Staff wise, O’Sullivan says the agency is now 12-strong (plus contractors), which is down from around 19 (plus contractors) when it was working on the big ASB relaunch. He says “it’s fair to say we’ve shrunk a bit, but that happens”, especially when you lose a client the size of ASB.
On the plus side, adding to its already strong digital offering, as seen with the impressive Experience ASB work, Nathan Cooper recently joined from Anomaly London as digital creative director and will partner with Chris Long who joined the agency in April.
Cooper has also been added to the New Zealand management team alongside James Polhill, Jose Alomajan and O’Sullivan, who, like David Droga in New York and David Nobay in Sydney, is also a creative director leading his office.

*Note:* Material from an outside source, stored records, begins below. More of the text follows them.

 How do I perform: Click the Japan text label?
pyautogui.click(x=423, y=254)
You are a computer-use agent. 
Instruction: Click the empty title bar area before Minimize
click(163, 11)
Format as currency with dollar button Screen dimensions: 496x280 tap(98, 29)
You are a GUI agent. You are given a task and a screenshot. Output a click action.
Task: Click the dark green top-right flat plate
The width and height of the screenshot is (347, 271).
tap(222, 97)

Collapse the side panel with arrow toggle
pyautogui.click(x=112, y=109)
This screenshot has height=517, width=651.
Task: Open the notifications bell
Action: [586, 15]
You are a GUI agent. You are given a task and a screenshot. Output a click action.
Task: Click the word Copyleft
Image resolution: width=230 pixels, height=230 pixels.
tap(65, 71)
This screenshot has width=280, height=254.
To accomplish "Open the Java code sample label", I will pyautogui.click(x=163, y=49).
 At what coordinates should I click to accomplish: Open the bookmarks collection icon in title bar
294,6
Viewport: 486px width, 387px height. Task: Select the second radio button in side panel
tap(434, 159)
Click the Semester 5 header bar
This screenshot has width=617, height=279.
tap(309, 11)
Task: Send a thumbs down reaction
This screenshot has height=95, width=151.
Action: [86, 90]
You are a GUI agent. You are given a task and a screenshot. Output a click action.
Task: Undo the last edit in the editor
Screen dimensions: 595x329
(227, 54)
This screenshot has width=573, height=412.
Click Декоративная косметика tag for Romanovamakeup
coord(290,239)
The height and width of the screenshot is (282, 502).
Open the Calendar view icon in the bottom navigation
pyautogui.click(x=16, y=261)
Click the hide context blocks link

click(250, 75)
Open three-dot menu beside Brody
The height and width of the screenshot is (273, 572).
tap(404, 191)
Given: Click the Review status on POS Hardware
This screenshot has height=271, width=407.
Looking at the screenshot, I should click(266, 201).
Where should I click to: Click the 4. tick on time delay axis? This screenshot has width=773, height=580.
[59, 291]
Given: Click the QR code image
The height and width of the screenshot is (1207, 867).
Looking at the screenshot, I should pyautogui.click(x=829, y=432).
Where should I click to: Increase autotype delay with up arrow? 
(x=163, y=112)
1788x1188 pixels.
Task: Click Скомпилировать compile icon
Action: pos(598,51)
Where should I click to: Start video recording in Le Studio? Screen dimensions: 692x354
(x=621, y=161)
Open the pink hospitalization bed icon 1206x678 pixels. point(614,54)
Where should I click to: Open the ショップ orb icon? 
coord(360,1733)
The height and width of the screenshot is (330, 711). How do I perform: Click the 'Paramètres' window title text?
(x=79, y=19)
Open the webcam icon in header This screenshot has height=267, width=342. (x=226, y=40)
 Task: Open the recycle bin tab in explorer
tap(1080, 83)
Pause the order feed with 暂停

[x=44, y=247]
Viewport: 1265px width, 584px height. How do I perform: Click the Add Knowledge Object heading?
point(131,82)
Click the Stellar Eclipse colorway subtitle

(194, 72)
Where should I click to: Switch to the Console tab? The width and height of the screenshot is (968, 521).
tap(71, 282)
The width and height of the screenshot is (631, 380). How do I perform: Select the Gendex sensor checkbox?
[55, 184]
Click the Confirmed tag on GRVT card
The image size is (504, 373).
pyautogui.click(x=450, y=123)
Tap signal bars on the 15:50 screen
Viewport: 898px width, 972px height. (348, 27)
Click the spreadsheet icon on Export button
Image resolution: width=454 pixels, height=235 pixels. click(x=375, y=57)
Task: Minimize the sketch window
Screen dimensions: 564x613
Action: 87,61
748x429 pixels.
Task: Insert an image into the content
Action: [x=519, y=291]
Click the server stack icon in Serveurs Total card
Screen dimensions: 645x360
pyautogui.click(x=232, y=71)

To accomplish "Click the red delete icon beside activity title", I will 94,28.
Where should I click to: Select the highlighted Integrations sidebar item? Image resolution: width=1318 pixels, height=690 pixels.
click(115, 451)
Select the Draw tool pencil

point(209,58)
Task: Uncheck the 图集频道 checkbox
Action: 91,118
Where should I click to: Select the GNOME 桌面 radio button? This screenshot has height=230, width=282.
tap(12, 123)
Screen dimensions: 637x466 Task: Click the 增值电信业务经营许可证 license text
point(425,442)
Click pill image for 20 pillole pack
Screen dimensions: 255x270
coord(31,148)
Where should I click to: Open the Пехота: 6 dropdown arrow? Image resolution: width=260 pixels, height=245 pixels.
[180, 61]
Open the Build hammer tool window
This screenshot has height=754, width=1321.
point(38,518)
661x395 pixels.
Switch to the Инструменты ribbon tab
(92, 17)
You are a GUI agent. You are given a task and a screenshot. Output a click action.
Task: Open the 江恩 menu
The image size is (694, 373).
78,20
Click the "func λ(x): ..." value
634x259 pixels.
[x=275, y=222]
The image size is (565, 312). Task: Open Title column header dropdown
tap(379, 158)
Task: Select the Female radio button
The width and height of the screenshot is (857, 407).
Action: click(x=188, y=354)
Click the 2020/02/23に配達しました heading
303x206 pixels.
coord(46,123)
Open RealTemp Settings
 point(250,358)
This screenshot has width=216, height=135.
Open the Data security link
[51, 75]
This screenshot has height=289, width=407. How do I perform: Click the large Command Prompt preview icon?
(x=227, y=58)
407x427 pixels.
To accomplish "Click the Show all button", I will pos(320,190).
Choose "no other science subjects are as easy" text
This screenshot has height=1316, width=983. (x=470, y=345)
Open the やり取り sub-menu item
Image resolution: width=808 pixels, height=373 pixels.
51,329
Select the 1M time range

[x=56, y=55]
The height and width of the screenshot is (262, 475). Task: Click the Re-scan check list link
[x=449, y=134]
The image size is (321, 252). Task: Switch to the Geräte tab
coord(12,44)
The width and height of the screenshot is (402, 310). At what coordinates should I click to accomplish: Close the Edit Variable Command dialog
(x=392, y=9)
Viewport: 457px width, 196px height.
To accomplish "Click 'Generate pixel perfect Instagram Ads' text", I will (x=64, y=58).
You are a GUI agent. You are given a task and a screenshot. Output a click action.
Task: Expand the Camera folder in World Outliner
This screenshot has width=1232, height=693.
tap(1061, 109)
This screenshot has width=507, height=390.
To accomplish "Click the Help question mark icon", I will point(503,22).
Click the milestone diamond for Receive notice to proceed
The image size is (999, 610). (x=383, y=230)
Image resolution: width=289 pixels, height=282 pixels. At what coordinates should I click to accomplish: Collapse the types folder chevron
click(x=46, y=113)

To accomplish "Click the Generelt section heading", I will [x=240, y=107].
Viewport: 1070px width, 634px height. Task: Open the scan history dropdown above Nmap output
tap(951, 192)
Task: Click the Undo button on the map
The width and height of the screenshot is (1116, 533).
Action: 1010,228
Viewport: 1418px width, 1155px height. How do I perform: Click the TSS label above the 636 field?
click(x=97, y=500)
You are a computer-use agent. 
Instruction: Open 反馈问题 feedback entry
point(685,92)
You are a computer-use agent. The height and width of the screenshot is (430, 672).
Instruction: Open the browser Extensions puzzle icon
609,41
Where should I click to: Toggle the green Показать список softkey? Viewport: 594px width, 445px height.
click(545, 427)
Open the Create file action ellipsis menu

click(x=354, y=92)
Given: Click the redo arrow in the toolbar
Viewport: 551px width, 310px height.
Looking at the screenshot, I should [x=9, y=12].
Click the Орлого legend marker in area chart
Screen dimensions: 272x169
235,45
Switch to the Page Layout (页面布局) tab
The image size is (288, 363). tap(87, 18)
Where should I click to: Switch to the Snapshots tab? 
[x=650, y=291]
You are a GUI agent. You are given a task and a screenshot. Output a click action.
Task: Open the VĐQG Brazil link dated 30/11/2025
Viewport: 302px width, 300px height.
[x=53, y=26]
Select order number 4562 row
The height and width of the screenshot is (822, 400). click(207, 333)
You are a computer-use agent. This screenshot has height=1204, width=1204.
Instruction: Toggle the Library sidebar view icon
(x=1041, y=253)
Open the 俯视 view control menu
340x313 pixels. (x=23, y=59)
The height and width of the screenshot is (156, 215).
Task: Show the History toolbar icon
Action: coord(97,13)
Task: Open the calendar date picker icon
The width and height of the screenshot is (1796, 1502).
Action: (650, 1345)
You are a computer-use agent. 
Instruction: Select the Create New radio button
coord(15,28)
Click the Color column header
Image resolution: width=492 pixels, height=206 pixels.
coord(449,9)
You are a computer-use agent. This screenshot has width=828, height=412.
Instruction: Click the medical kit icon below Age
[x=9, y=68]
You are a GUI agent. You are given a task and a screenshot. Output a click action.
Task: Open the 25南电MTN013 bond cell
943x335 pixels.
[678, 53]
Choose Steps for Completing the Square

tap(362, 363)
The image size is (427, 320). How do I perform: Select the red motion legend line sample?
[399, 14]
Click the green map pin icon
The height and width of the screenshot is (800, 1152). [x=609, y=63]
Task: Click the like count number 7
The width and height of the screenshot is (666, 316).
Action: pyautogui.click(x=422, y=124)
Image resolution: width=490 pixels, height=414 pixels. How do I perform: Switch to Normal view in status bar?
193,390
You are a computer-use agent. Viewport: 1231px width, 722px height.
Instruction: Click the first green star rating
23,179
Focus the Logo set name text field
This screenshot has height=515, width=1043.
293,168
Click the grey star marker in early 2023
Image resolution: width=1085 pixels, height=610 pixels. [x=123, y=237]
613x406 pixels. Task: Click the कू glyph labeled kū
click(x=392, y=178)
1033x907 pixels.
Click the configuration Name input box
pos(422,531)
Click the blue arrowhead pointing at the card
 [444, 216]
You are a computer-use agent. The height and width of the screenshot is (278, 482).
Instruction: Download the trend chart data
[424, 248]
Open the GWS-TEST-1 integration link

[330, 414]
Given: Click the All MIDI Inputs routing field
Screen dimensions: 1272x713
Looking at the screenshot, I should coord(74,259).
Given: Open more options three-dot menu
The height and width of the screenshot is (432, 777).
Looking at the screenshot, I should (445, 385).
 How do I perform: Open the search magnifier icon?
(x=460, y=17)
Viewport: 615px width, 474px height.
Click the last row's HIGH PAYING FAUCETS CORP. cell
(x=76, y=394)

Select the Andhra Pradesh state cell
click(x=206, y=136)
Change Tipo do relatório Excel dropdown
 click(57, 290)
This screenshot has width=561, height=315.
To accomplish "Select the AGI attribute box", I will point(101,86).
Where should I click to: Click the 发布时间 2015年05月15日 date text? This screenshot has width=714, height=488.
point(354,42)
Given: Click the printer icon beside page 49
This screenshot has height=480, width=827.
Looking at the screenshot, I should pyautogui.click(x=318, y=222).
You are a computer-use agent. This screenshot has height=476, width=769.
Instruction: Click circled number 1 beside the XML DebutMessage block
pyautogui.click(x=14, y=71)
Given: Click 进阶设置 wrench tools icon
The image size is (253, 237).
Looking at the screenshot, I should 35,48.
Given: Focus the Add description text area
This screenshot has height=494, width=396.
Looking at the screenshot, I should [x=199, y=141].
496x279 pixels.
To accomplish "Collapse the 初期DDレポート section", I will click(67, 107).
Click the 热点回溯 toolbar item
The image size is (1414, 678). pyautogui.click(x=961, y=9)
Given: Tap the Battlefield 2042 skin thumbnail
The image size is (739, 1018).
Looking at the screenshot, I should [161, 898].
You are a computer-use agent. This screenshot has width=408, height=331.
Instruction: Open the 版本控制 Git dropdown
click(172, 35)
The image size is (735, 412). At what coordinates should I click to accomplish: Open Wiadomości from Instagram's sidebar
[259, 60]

“Philosophically it’s the right thing to do.”
He says Stone tended to “work all the hours God sent”, often starting as early as 4am, so, with teenage children, it was time for a change.
“Between working with current clients, we’re pitching more than ever so we’re really busy,” he says. “The landscape is changing rapidly in New Zealand and there are more opportunities than ever. But clearly, Andrew will be doing more fishing than me.”
As a creatively-focused start-up, O’Sullivan says “winning a bank as your first client certainly isn’t normal” and he admits it sent the agency down a slightly different path than it had intended to go down. But he’s confident that now, almost two years after launching the New Zealand arm, the newly restructured Droga5 will be able to replicate some of the success the other two offices have experienced.
UPDATE: The shifts have gone through at the companies office.
Stone has been removed from OSS Equity and D5 General Partner companies and Mike O’Sullivan’s new company has been set up for his section of the shareholding: Droga5 NZ Trustee Company Limited.
Therefore Droga5 (US) owns 60 percent of the local operation, while OSS Equity owns 40 percent, but of that, O’Sullivan and his partner Stacey own it all after buying Stone out. Alomajan doesn’t have any shareholding.